Lebesgue point

In mathematics, given a locally Lebesgue integrable function $f$ on $\mathbb{R}^k$ , a point $x$ in the domain of $f$ is a Lebesgue point if^[1]

\lim_{r\rightarrow 0^+}\frac{1}{|B(x,r)|}\int_{B(x,r)} \!|f(y)-f(x)|\,\mathrm{d}y=0.

Here, $B(x,r)$ is a ball centered at $x$ with radius $r > 0$ , and $|B(x,r)|$ is its Lebesgue measure. The Lebesgue points of $f$ are thus points where $f$ does not oscillate too much, in an average sense.^[2]
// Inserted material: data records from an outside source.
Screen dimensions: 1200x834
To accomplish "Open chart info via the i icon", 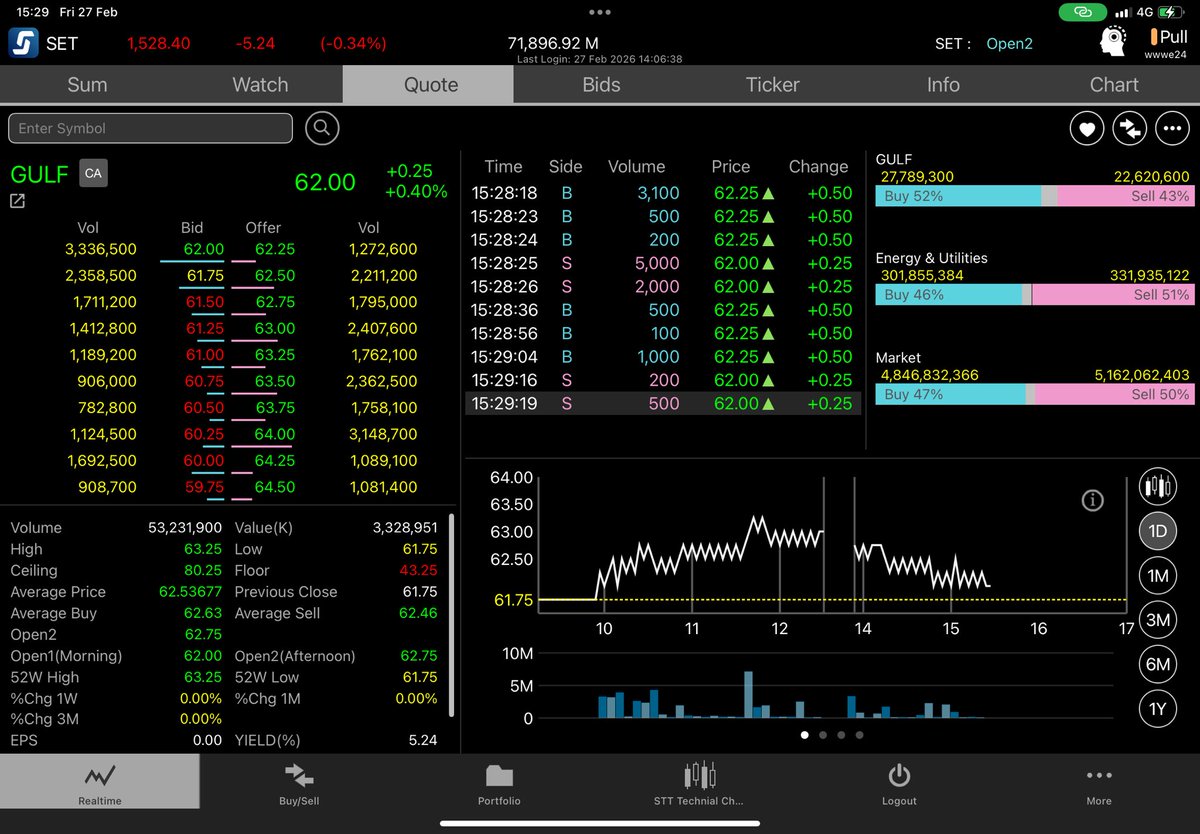I will pyautogui.click(x=1092, y=500).
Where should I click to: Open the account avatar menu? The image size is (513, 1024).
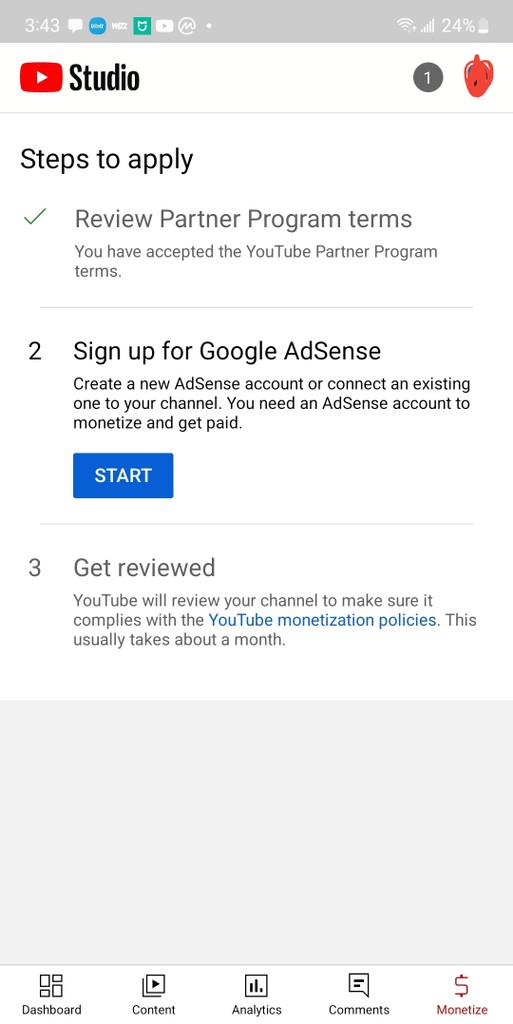click(478, 78)
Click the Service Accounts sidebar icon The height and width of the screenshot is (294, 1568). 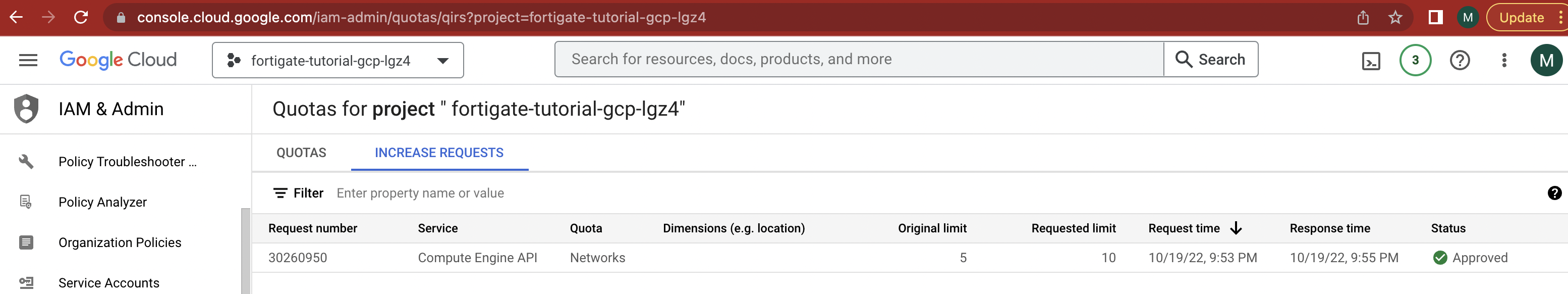(26, 282)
The Lebesgue differentiation theorem states that, given any $f\in L^1(\mathbb{R}^k)$ , almost every $x$ is a Lebesgue point.^[3]

References

↑ Bogachev, Vladimir I. (2007), Measure Theory, Volume 1, Springer, p. 351, ISBN 9783540345145 .
↑ Martio, Olli; Ryazanov, Vladimir; Srebro, Uri; Yakubov, Eduard (2008), Moduli in Modern Mapping Theory, Springer Monographs in Mathematics, Springer, p. 105, ISBN 9780387855882 .
↑ Giaquinta, Mariano; Modica, Giuseppe (2010), Mathematical Analysis: An Introduction to Functions of Several Variables, Springer, p. 80, ISBN 9780817646127 .